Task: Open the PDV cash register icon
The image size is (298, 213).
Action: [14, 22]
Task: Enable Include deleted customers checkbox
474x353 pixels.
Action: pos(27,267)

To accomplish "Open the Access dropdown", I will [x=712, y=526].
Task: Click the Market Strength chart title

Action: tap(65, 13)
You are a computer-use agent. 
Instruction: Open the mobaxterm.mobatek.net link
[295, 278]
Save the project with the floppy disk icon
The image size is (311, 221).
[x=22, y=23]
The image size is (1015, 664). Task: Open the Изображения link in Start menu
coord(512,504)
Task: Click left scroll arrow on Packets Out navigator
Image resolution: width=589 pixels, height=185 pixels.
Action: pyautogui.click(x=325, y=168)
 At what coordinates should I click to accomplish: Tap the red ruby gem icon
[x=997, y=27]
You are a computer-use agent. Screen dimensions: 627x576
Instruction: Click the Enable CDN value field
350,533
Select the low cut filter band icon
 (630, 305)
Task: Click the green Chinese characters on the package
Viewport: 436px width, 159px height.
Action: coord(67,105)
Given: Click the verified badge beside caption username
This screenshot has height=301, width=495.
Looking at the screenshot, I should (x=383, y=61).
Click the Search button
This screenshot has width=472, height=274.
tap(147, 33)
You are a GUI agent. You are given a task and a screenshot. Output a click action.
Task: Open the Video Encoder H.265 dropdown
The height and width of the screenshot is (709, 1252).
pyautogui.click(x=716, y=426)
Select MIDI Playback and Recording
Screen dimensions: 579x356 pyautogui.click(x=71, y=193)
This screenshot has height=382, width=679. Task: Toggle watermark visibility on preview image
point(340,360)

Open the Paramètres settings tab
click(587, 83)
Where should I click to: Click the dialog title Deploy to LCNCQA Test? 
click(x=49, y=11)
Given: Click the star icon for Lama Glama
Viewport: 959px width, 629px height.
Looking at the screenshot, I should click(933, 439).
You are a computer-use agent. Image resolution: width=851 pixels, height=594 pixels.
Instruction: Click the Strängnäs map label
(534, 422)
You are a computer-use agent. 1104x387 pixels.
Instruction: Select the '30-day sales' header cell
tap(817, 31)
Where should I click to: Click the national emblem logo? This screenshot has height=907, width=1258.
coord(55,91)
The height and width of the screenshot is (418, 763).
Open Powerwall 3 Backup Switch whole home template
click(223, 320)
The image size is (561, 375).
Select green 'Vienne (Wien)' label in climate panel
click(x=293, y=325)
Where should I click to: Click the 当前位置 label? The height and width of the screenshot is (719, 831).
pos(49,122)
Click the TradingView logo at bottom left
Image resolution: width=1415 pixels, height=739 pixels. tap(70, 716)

========================================

**Short exercise**
Can you quote, word for word, the lines of the items from the very first one through the line containing "[x=997, y=27]", with both ends included?

**Expected output**
Task: Open the PDV cash register icon
The image size is (298, 213).
Action: [14, 22]
Task: Enable Include deleted customers checkbox
474x353 pixels.
Action: pos(27,267)

To accomplish "Open the Access dropdown", I will [x=712, y=526].
Task: Click the Market Strength chart title

Action: tap(65, 13)
You are a computer-use agent. 
Instruction: Open the mobaxterm.mobatek.net link
[295, 278]
Save the project with the floppy disk icon
The image size is (311, 221).
[x=22, y=23]
The image size is (1015, 664). Task: Open the Изображения link in Start menu
coord(512,504)
Task: Click left scroll arrow on Packets Out navigator
Image resolution: width=589 pixels, height=185 pixels.
Action: pyautogui.click(x=325, y=168)
 At what coordinates should I click to accomplish: Tap the red ruby gem icon
[x=997, y=27]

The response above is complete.